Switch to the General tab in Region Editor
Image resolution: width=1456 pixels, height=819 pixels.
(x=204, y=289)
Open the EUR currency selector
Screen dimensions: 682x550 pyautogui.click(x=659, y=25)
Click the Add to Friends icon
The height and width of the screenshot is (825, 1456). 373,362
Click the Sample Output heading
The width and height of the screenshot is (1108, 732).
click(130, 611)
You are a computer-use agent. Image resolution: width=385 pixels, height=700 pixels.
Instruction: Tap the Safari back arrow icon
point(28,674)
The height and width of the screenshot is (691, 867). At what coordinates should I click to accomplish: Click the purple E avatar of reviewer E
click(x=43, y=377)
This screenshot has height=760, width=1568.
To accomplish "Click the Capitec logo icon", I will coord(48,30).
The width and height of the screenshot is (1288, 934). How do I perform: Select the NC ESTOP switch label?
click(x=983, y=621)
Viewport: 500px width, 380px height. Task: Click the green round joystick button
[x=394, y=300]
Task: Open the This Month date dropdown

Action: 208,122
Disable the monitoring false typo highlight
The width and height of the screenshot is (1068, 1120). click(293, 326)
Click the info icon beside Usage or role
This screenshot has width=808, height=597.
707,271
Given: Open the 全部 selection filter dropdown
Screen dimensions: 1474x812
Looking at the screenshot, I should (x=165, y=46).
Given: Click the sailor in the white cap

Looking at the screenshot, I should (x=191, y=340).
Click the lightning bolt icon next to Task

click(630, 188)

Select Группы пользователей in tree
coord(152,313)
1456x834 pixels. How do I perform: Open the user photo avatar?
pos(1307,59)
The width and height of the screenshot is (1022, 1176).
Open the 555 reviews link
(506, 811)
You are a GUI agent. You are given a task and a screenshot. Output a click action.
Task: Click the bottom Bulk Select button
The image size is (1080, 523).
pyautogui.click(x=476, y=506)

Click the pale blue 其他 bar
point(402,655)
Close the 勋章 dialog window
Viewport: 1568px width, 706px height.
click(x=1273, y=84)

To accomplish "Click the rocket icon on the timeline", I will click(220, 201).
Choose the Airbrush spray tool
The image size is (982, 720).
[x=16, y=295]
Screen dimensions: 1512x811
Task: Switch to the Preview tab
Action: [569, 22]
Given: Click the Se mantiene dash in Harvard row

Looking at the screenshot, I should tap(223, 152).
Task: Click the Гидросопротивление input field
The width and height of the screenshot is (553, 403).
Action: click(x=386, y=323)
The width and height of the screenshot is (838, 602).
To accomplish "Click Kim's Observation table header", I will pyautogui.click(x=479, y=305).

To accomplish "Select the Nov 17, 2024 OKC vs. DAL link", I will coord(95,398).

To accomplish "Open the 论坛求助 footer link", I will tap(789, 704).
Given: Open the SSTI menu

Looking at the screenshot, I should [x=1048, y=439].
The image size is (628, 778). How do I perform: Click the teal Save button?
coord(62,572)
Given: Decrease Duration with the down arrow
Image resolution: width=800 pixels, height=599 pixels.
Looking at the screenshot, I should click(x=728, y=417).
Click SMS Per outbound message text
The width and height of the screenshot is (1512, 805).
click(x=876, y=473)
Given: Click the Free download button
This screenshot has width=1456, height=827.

Exercise aim
Exactly as it stands, output the whole listing.

Result for this task
Switch to the General tab in Region Editor
Image resolution: width=1456 pixels, height=819 pixels.
(x=204, y=289)
Open the EUR currency selector
Screen dimensions: 682x550 pyautogui.click(x=659, y=25)
Click the Add to Friends icon
The height and width of the screenshot is (825, 1456). 373,362
Click the Sample Output heading
The width and height of the screenshot is (1108, 732).
click(130, 611)
You are a computer-use agent. Image resolution: width=385 pixels, height=700 pixels.
Instruction: Tap the Safari back arrow icon
point(28,674)
The height and width of the screenshot is (691, 867). At what coordinates should I click to accomplish: Click the purple E avatar of reviewer E
click(x=43, y=377)
This screenshot has height=760, width=1568.
To accomplish "Click the Capitec logo icon", I will coord(48,30).
The width and height of the screenshot is (1288, 934). How do I perform: Select the NC ESTOP switch label?
click(x=983, y=621)
Viewport: 500px width, 380px height. Task: Click the green round joystick button
[x=394, y=300]
Task: Open the This Month date dropdown

Action: 208,122
Disable the monitoring false typo highlight
The width and height of the screenshot is (1068, 1120). click(293, 326)
Click the info icon beside Usage or role
This screenshot has width=808, height=597.
707,271
Given: Open the 全部 selection filter dropdown
Screen dimensions: 1474x812
Looking at the screenshot, I should (x=165, y=46).
Given: Click the sailor in the white cap

Looking at the screenshot, I should (x=191, y=340).
Click the lightning bolt icon next to Task

click(630, 188)

Select Группы пользователей in tree
coord(152,313)
1456x834 pixels. How do I perform: Open the user photo avatar?
pos(1307,59)
The width and height of the screenshot is (1022, 1176).
Open the 555 reviews link
(506, 811)
You are a GUI agent. You are given a task and a screenshot. Output a click action.
Task: Click the bottom Bulk Select button
The image size is (1080, 523).
pyautogui.click(x=476, y=506)

Click the pale blue 其他 bar
point(402,655)
Close the 勋章 dialog window
Viewport: 1568px width, 706px height.
click(x=1273, y=84)

To accomplish "Click the rocket icon on the timeline", I will click(220, 201).
Choose the Airbrush spray tool
The image size is (982, 720).
[x=16, y=295]
Screen dimensions: 1512x811
Task: Switch to the Preview tab
Action: [569, 22]
Given: Click the Se mantiene dash in Harvard row

Looking at the screenshot, I should tap(223, 152).
Task: Click the Гидросопротивление input field
The width and height of the screenshot is (553, 403).
Action: click(x=386, y=323)
The width and height of the screenshot is (838, 602).
To accomplish "Click Kim's Observation table header", I will pyautogui.click(x=479, y=305).

To accomplish "Select the Nov 17, 2024 OKC vs. DAL link", I will coord(95,398).

To accomplish "Open the 论坛求助 footer link", I will tap(789, 704).
Given: Open the SSTI menu

Looking at the screenshot, I should [x=1048, y=439].
The image size is (628, 778). How do I perform: Click the teal Save button?
coord(62,572)
Given: Decrease Duration with the down arrow
Image resolution: width=800 pixels, height=599 pixels.
Looking at the screenshot, I should click(x=728, y=417).
Click SMS Per outbound message text
The width and height of the screenshot is (1512, 805).
click(x=876, y=473)
Given: Click the Free download button
This screenshot has width=1456, height=827.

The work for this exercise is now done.